The once distant and isolated worlds of OT and IT – of physical production and the software that drives it – has been on a steady, inevitable collision course for over a decade.
Today, with the help of sensors, powerful analytics, and the Internet of Things, those two sides of the manufacturing world are finally ready to merge. The result will be nothing short of a full-scale manufacturing revolution.
"The Industrial Internet isn't just a probability anymore," explained Jamie Miller, Senior Vice President of GE and President and CEO of GE Transportation. "It is really here today."
This was the subject of Miller's opening keynote at the IndustryWeek Manufacturing & Technology Conference and Expo in Rosemont, Ill. this morning.
In her presentation, "Manufacturing's Data-Driven and Digital Revolution," Miller pinned the OT/IT merger and the data-rich world of the Industrial Internet as the key driver for some major changes to manufacturing over the next few years.
"The digital industrial is becoming front and center today," she explained. "It is changing industries in ways that are going to be very profound over the next couple of decades."
This change, of course, is a special interest at GE.
Brilliant Machines
"While we make very technical, complexly engineered equipment at GE—really heavy metal industrial equipment—we've found that software and digitization are increasingly becoming a more important part of our products," Miller explained. "This physical/digital convergence is really an OT/IT revolution that we are starting to engage in."

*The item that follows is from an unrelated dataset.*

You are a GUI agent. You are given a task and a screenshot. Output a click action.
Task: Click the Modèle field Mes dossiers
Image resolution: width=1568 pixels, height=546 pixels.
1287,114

This is the root of GE's "Brilliant Machines" campaign that has come to define the new generation of smart, sensor-laden, and software-driven machines the company has begun bringing to market over the last few years.

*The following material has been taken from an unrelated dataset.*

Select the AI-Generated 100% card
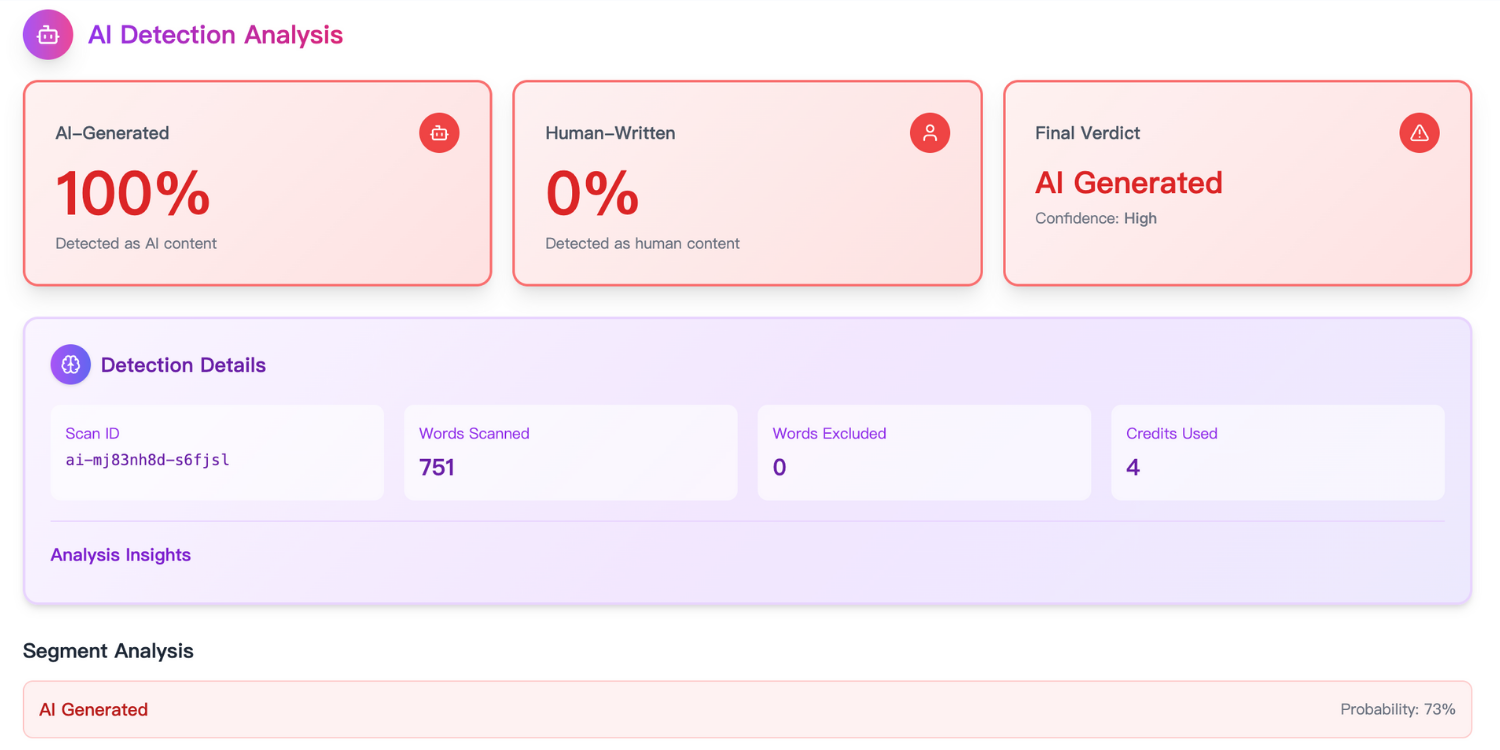Image resolution: width=1500 pixels, height=750 pixels. click(257, 183)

These machines, Miller explained, certainly live up to the "Brilliant" label.
For proof of this, she pointed to the latest locomotive her division launched last year.
"This locomotive has more than 200 onboard sensors and can process over a billion structures per second," she said. "We're able to take data coming off that locomotive and off the train in real time to understand the track topology and conditions, which we combine with the train weight and length and how the locomotive is running to really optimize fuel performance for customers and optimize how that locomotive performs."
Brilliant indeed.
But now, Miller explained, GE has taken that focus on brilliance from the equipment it produces to the plants that produce them.

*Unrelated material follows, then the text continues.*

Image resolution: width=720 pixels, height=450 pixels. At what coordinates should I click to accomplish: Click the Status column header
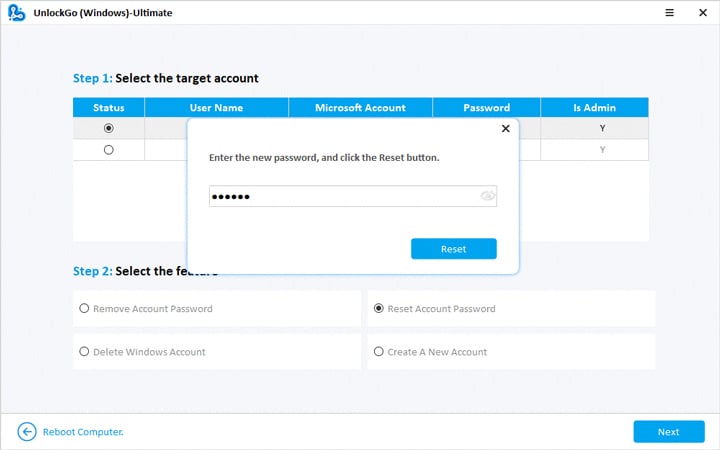(108, 107)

"Our next step has been to take that same vision around our external products and really think differently about how we run our manufacturing shop floors," she explained.
Brilliant Factory
This process is pushing brilliance into production, creating a new network of Brilliant Factories built on the latest manufacturing technologies, sensor-enabled operations, and an industrial platform capable of leveraging industrial data in new and exciting ways.
Tearing down the remaining walls between OT and IT and rebuilding the entire manufacturing paradigm from the data up would be a daunting challenge for any company. But for GE—with 450 factories spread across 175 countries and employing 300,000 or so workers—it seems downright impossible.
But, as Miller sees it, this is a critical transition for both the company and the industry. If manufacturing is going to stay relevant, someone has to start the change.
"This is a new era of manufacturing," Miller explained. "We are on a quest to really define and showcase what a GE Brilliant Factory is."
To do this, GE started slow. The company began with 14 pilot sites to experiment with the concept and eventually selected 75 factories to transform into fully brilliant operations.
Just a year and a half into this process, one plant in particular is already yielding results.
Rebuilding Greenville
GE's Greenville, SC, gas turbine plant was selected for the initial Brilliant Factory pilot program. The team sensor-enabled one of the machines in just one manufacturing cell in order to understand how those machines were doing their work and how the operators were interfacing with them.
In just three months, Millers said, the cell saw a 25% increase in productivity.
After that, she said, the real work began.
"We went through and we took a couple of months and we mapped every single process on the plant," she explained. "We really looked at the process flow behind the sense and started to think about how we could automate that in a different way through single source of truth, through a common digital thread, through automated consumption of models through machines."
The results of this experiment were, to put it mildly, impressive.
"We found that over a three-year period we could extract $100,000,000 of productivity off of a quite small investment," Miller said. "And this is just one plant."
This model, she said, has spurred a whole new way of thinking about the acceleration of these ideas and has validated the concept of this digital revolution.